The Economics of Trauma: Naomi Klein on “Disaster Capitalism,” #1 of 3


This is the first of three consecutive posts I am devoting to entries I made in my philosophical journal last October on Naomi Klein’s ideas about what she calls “disaster capitalism.”  I want to thank my colleague Dr. Lucy McGuffey, who teaches political science at the University of Colorado at Denver, for calling my attention to Klein’s work.  


Sunday, October 12, 2008

Naomi Klein, The Shock Doctrine:  The Rise of Disaster Capitalism (New York;  Picador, 2007).  [Milton] Friedman, the Chicago School, and “the Chicago Boys”–how, in effect, they liberated the economy from anything political, and turned it over to what Friedman himself called “shock” capitalism, where “liberal market economies” are imposed either as a result of disasters that happen to occur (economic and/or otherwise), letting power be concentrated in the hands of the “free market” ideologues as necessary “because” of the crisis, or, more and more frequently, as triggered by these economist-ideologues themselves.  So, for example, on “the Chicago Boys in Chile” (note on p. 257–in a chapter on how  South Africa was screwed during the supposed transition to ANC rule, but where the “model” of Chile earlier was applied), [she argues that the Chicago Boys] “rigged the constitution and the courts [under Pinochet, before Chile was allowed to return to “democracy”] so it was legally next to impossible to reverse their revolutionary changes . . . or, as Pinochet’s young minister José Piñera put it, ensuring ‘insulation [of the economy] from politics.’ ”

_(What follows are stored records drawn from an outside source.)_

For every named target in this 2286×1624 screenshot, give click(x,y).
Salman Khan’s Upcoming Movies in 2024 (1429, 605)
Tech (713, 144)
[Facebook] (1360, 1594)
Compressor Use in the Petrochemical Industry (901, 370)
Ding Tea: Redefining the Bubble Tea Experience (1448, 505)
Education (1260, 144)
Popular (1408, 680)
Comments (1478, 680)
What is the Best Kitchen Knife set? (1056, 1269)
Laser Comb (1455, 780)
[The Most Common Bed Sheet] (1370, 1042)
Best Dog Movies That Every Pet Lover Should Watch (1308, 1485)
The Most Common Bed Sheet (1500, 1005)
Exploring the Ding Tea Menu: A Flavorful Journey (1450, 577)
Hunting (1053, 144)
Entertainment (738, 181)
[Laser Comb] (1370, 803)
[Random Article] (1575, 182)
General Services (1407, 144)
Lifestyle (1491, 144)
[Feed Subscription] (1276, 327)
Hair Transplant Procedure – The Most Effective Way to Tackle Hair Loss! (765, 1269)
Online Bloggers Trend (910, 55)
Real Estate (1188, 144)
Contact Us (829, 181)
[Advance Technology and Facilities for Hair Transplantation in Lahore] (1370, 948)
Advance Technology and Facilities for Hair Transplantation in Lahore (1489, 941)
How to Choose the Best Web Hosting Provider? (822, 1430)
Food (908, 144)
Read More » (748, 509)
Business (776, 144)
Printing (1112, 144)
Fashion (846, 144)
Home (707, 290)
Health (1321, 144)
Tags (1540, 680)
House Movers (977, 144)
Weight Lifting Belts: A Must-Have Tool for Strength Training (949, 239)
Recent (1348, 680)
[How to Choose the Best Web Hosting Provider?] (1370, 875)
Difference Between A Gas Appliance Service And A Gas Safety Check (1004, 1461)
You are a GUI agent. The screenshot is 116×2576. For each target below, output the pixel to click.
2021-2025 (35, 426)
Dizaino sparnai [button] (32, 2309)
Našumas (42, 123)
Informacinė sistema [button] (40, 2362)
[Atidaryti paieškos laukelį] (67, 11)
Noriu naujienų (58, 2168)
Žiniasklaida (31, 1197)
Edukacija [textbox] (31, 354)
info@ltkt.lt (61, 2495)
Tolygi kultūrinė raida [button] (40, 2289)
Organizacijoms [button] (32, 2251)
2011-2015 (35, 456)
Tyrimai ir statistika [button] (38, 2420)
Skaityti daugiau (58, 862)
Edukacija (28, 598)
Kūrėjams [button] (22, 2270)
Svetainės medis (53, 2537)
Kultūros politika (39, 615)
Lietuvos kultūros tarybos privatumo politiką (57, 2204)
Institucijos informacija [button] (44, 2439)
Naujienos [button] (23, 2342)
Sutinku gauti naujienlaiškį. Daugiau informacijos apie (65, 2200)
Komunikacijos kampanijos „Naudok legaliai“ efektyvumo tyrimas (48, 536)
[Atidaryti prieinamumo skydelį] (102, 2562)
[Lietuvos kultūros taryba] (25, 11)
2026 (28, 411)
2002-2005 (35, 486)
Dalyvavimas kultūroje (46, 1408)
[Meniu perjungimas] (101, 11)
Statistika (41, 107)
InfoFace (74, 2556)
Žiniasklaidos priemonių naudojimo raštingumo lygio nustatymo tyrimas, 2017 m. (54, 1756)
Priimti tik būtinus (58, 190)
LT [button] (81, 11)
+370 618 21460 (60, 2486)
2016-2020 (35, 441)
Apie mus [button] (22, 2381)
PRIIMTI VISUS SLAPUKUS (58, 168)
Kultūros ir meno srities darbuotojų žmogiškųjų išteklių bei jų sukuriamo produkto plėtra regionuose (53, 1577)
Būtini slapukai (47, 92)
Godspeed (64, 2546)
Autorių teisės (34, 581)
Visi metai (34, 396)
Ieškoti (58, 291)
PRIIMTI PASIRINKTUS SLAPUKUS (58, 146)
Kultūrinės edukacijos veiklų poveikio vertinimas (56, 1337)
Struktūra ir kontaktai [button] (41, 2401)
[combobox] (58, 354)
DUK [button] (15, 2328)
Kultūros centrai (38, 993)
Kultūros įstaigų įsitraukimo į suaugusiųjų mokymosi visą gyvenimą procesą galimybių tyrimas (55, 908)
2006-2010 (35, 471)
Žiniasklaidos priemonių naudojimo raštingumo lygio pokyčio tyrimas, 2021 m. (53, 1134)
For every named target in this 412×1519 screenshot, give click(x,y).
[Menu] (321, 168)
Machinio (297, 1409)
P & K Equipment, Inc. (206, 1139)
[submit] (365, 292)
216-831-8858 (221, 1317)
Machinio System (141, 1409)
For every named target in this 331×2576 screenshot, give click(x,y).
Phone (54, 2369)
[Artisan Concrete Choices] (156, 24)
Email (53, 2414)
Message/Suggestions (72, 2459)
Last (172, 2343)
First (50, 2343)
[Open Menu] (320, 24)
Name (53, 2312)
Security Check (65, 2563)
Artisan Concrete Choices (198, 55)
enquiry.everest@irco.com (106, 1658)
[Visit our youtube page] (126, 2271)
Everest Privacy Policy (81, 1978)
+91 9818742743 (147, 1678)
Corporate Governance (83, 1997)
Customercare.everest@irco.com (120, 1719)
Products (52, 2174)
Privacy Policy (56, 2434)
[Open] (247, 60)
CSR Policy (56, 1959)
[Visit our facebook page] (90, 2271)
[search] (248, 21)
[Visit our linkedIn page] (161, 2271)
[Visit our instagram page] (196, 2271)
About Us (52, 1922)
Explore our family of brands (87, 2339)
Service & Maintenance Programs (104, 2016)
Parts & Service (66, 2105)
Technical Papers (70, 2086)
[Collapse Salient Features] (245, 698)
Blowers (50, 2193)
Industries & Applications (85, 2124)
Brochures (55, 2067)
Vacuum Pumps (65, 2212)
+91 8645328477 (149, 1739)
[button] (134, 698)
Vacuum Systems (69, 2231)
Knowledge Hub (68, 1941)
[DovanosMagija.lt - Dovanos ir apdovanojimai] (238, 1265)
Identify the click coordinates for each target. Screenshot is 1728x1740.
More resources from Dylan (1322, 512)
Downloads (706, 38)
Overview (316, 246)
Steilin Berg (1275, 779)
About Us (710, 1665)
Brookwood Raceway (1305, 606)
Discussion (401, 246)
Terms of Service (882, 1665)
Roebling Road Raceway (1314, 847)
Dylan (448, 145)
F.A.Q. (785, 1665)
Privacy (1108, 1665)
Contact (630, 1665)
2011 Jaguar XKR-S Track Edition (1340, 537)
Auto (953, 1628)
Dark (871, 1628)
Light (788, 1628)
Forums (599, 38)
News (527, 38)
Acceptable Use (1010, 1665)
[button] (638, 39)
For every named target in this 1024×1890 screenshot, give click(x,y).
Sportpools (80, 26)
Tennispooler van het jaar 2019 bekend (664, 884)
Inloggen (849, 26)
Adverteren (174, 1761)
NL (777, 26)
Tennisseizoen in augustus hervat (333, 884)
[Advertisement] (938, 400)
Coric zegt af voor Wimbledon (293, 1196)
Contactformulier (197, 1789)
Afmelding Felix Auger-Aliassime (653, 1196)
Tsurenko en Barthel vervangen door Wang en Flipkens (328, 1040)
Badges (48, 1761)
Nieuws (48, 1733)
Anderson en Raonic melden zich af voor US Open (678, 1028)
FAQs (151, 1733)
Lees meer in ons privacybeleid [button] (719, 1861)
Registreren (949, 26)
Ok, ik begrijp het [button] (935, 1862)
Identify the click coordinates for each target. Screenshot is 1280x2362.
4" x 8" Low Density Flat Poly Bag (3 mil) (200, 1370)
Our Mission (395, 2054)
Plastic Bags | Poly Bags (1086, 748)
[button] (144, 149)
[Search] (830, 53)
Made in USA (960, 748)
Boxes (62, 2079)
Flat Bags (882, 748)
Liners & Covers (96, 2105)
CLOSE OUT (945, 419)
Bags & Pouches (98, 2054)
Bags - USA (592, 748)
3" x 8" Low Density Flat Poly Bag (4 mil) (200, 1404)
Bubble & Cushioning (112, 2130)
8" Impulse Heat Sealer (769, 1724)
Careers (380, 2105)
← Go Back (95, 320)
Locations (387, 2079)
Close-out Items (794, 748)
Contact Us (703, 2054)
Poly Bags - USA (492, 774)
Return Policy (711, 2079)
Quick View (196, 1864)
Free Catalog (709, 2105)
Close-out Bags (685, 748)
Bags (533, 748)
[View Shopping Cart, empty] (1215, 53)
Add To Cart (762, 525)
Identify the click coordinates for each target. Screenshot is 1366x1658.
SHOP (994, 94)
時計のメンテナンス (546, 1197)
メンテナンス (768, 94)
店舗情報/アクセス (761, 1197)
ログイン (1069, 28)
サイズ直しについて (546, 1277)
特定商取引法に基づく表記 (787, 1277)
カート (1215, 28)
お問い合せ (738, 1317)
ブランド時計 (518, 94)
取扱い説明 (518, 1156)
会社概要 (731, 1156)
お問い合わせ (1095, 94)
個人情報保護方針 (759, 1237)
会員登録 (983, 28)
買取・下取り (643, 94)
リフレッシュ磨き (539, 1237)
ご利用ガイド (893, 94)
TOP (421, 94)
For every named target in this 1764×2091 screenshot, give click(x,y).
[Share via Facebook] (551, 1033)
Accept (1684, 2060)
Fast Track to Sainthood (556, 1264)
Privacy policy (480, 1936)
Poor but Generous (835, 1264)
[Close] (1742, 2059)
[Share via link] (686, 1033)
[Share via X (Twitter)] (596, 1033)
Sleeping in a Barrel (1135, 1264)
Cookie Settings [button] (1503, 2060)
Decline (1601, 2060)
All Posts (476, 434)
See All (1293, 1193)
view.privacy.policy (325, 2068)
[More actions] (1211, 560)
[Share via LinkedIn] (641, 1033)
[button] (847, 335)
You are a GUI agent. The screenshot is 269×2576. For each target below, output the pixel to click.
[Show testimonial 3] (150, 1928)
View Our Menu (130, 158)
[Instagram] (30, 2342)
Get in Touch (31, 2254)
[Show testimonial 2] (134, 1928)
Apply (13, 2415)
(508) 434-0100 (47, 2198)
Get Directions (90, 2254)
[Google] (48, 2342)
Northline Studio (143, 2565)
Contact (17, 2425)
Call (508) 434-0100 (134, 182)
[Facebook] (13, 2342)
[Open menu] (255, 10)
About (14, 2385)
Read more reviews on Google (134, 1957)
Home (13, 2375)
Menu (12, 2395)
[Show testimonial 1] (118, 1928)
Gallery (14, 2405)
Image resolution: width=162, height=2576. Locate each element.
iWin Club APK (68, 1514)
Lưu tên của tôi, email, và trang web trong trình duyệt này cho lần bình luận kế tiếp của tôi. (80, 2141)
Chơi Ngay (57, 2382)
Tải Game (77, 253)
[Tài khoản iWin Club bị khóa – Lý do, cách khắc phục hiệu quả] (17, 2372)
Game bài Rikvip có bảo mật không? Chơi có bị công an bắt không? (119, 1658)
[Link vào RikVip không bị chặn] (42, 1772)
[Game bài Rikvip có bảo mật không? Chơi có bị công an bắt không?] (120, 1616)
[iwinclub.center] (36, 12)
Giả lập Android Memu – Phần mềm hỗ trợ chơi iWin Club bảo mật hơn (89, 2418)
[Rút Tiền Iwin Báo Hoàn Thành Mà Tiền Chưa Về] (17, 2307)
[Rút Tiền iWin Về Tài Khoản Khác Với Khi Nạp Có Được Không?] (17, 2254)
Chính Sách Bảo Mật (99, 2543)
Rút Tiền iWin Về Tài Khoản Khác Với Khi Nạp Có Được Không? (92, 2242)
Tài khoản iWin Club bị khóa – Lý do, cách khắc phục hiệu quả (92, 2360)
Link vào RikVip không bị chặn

Fits well with [Michel] Henri’s critique [in Du communism au capitalism] of capitalism in its modern, “techno-economic” form, where the economy is cut loose from its grounding in life itself, where Marx saw it  grounded, according to Henry.  Hence a world in which goods are over-produced everywhere, but  poverty gets exponentially worse, as those who need those very goods are denied the money to buy them.  [Also relevant is Henry’s remark, on page 108 of the same book, that “the only conceivable and real equality” that is possible is that “which exists between individuals ineluctably different.”  The global economicization at issue in Friedman and the Chicago Scool of economics militates against all such equality–and against any “politics” that would work to establish it.]


Earlier (p. 174), Klein notes that it was Friedman himself who formulated the shock doctrine as follows, in a quote she attributes to him:  “Only a crisis–actual  or perceived–produces real change.  When that crisis occurs, the actions that are taken depend on the ideas that are lying around.  That, I believe, is our [that is, Chicago School economists’] basic function:  to develop alternatives to existing policies, to keep them alive and available until the politically impossible becomes politically inevitable.”

Prescient!  Given, that is, the $700 billion corporate bank bailout just recently rammed through Congress [by the Bush administration] to address the current financial crisis.

It would be important carefully to compare and, above all, contrast Friedman on that to [Thomas] Kuhn on “scientific revolutions.”